Steal the spotlight at any holiday party with these bold makeup ideas
The festive season is the perfect time to transition from heavy contours to natural glowing skin with playful accents, metallic shadow and smudgy bold lips. Here, makeup artist from The Institute of Makeup Artistry shares her top tips for creating a beauty look that will definitely impress this holiday season.
Fresh naturally looking dewy skin is in
It’s time to put down the contour kits, brushes, sticks and wands for a more natural look. Tinted moisturiser is a great place to start. It’s about applying the right amount of makeup, so your skin looks healthy. Use natural tones and ultra-fine touches to get the perfect bare face effect. Embrace your natural glow with lighter foundations and spot concealing where you get the most shine to leave your face looking radiant.
Bold is back
The festive season is the perfect time to experiment with bright eyeshadow palettes you never thought you’d try. Brightly hued, free-form eyes in pastel, metallic neon and tropic-inspired hues will sculpt your eyes and make them pop. Think cool 90’s chick, with full lids that are daring and fun. If that’s too adventurous for you, try a simple bright blue line across the lash line.

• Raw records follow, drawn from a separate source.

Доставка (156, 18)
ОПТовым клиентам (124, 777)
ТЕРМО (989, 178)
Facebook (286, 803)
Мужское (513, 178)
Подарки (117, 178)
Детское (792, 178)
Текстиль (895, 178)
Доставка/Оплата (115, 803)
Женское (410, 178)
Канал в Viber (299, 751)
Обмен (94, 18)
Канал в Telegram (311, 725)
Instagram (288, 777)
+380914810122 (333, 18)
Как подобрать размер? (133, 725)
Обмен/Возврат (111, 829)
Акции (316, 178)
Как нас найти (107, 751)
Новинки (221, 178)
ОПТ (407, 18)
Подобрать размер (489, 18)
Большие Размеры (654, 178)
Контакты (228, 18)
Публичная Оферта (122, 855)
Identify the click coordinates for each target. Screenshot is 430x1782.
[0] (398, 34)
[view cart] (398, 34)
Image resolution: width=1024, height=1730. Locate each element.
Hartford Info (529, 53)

Bright, defined lips should be dominant
Paintbox bright lips will really elevate your holiday looks. Red, orange and fuchsia are always good options. Try mixing liquid lipsticks with intense colour and gloss to add moisture and make them look healthy and plump. Making sure your lips are lined precisely with sharp, defined edges will also help create a fuller pout.

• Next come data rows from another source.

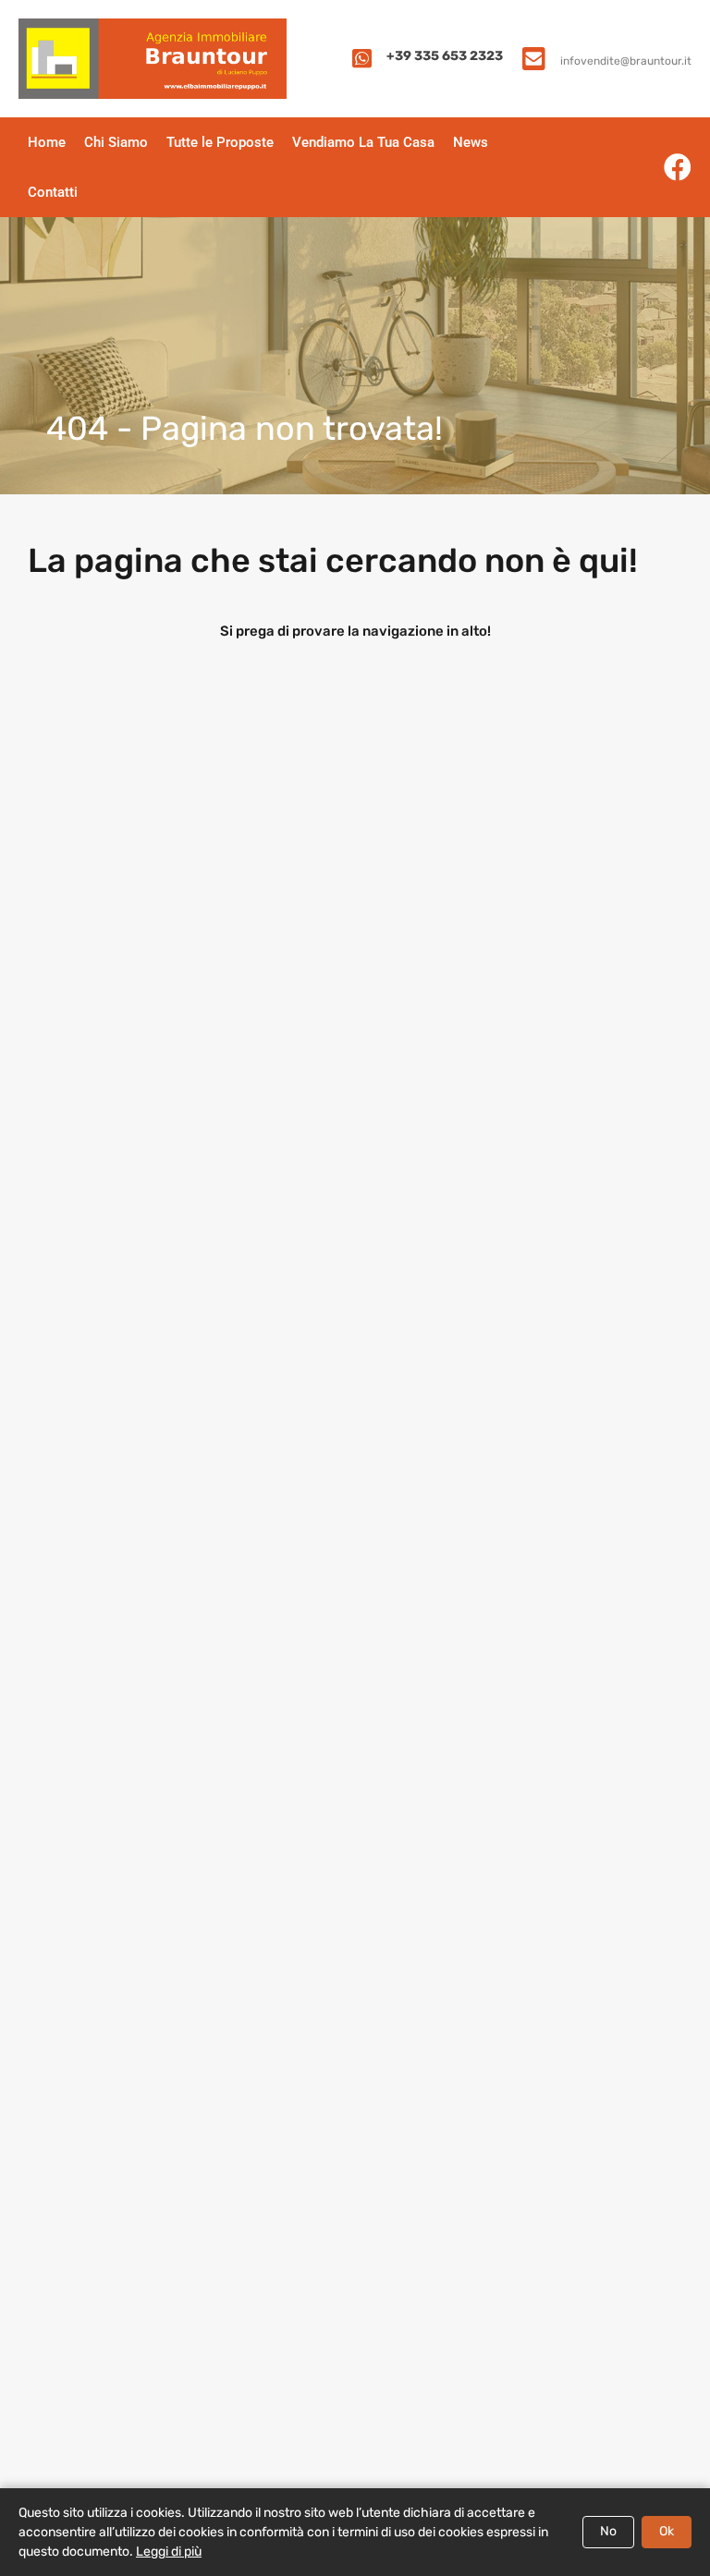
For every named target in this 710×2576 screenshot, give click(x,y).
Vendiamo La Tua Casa (363, 142)
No (608, 2531)
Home (47, 142)
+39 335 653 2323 (444, 56)
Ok (666, 2531)
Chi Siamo (116, 142)
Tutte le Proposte (220, 142)
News (470, 142)
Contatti (53, 192)
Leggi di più (169, 2551)
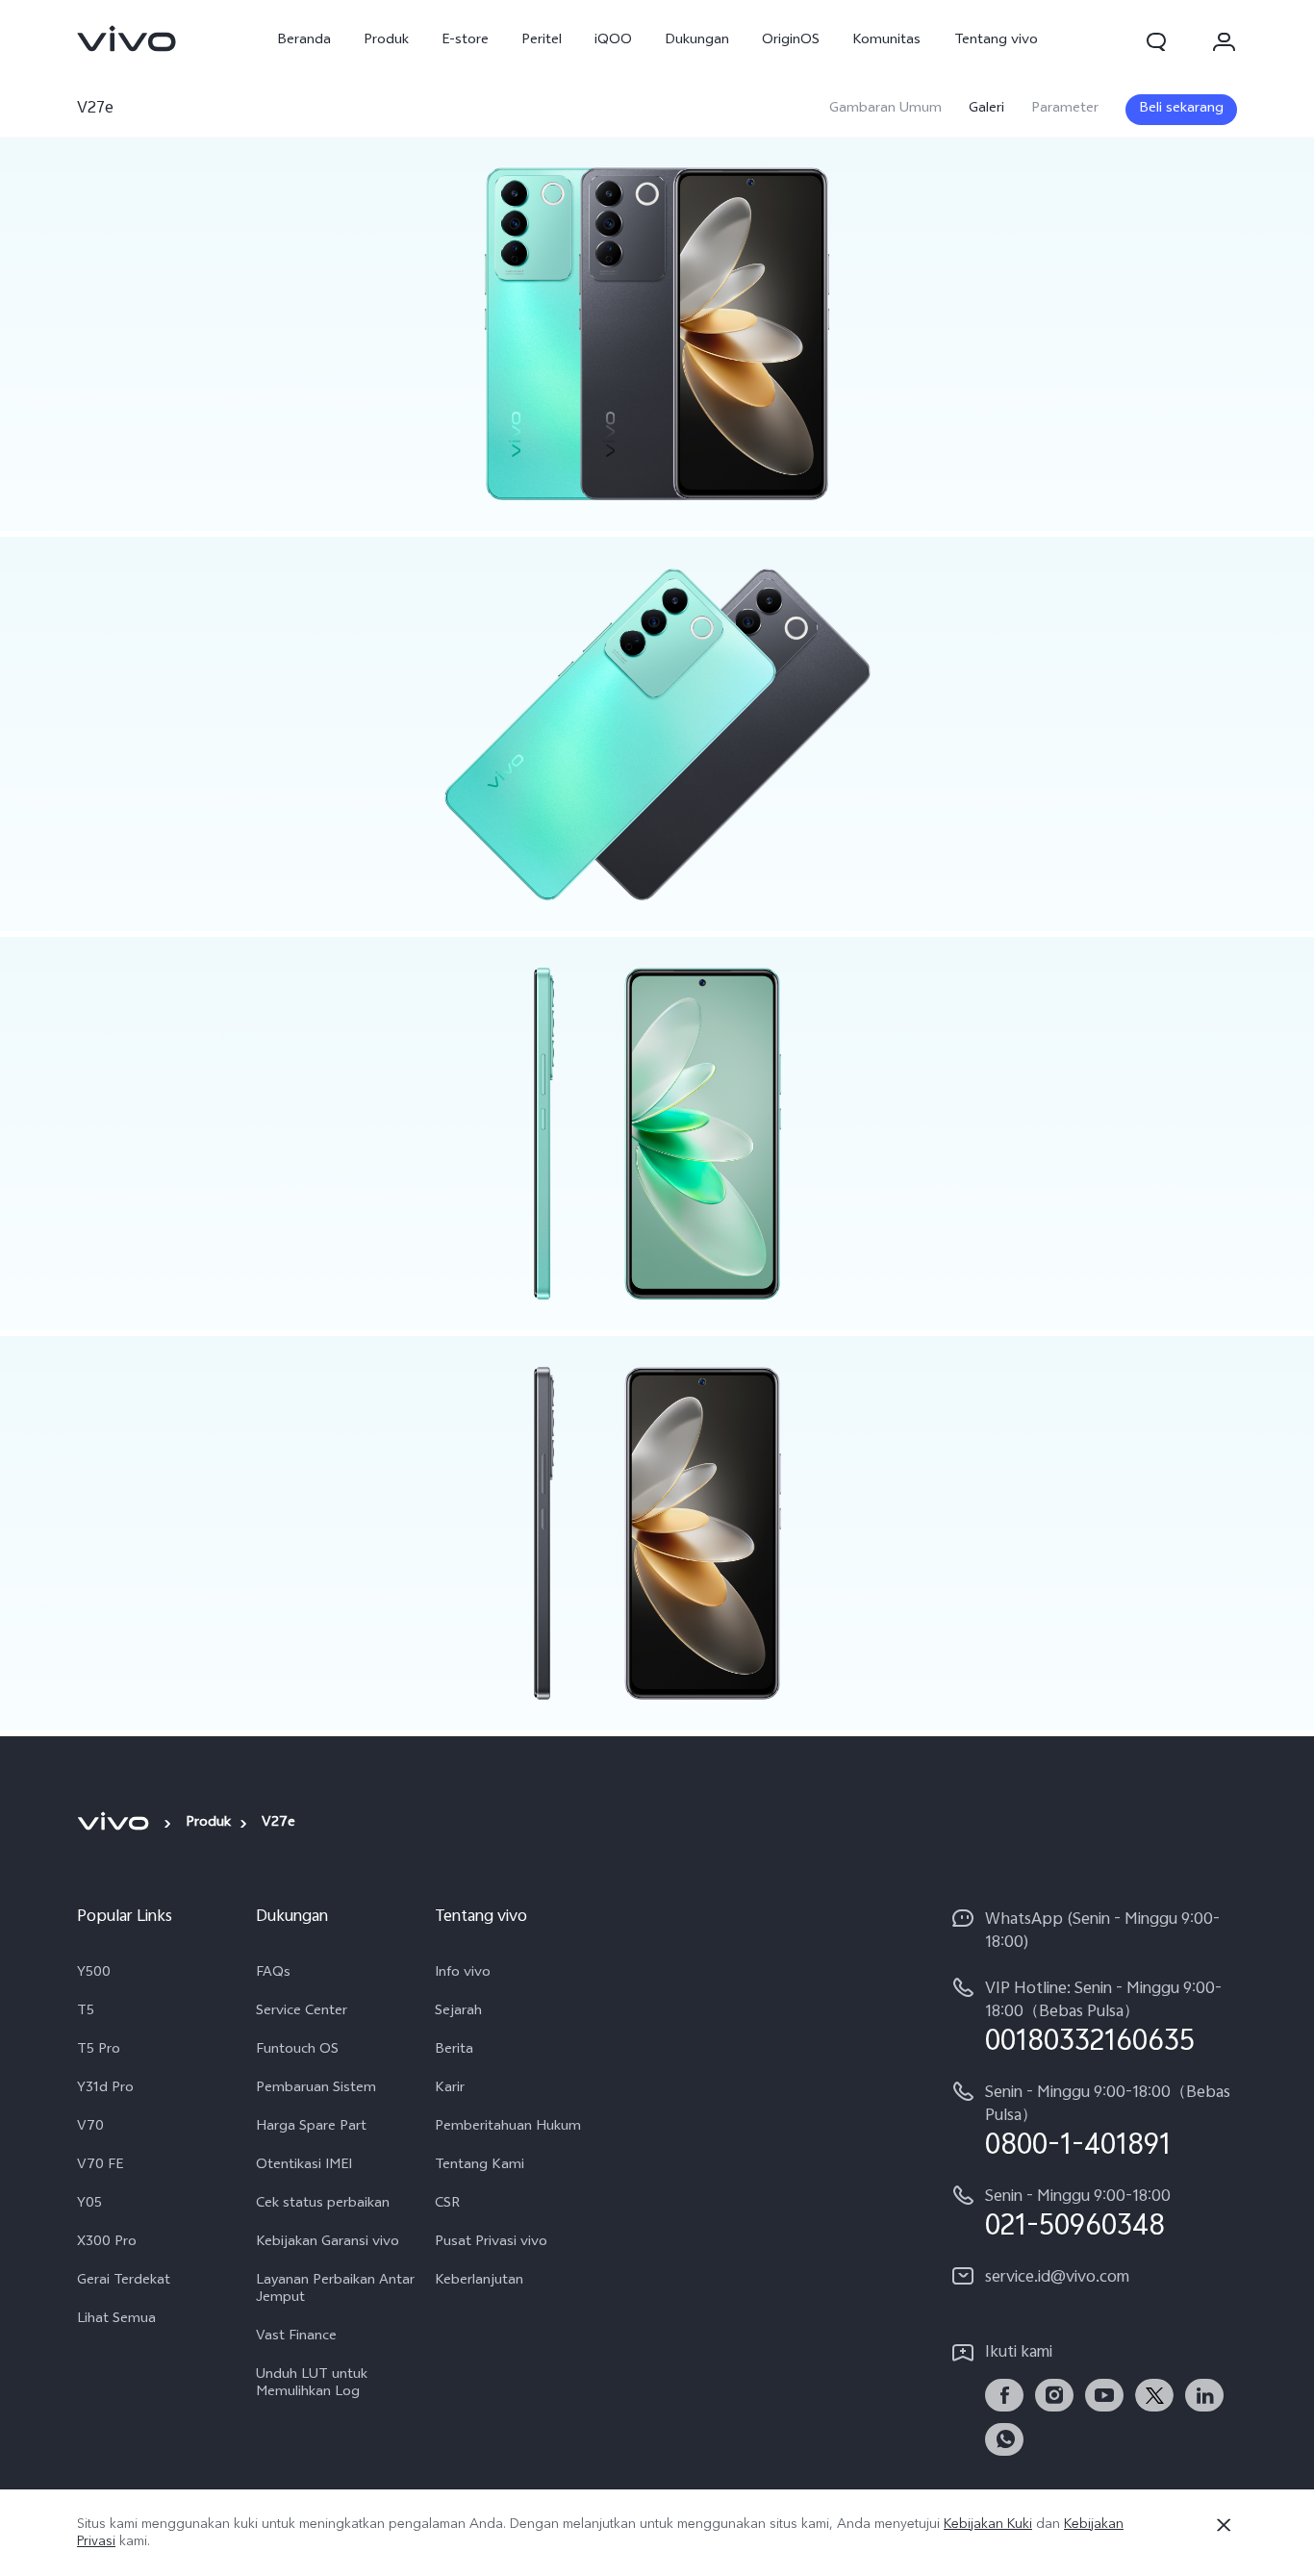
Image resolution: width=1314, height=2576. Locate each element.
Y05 (89, 2204)
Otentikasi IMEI (304, 2166)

Contour draping is the secret you need to know
Draping is essentially contouring with blush. While plums, hot pinks and peaches are nothing new, makeup artists are now taking it to a whole new level using blues, greens, oranges and yellows. Reviving the 70’s bold cheek trend, draping gives your face a sculpted glow on the cheekbones and around the temples and brow bones. The key to make draping look chic, is blending. Use the darker shade to chisel, then buff it out with the lighter colour. The result is a softer, fresher approach to definition.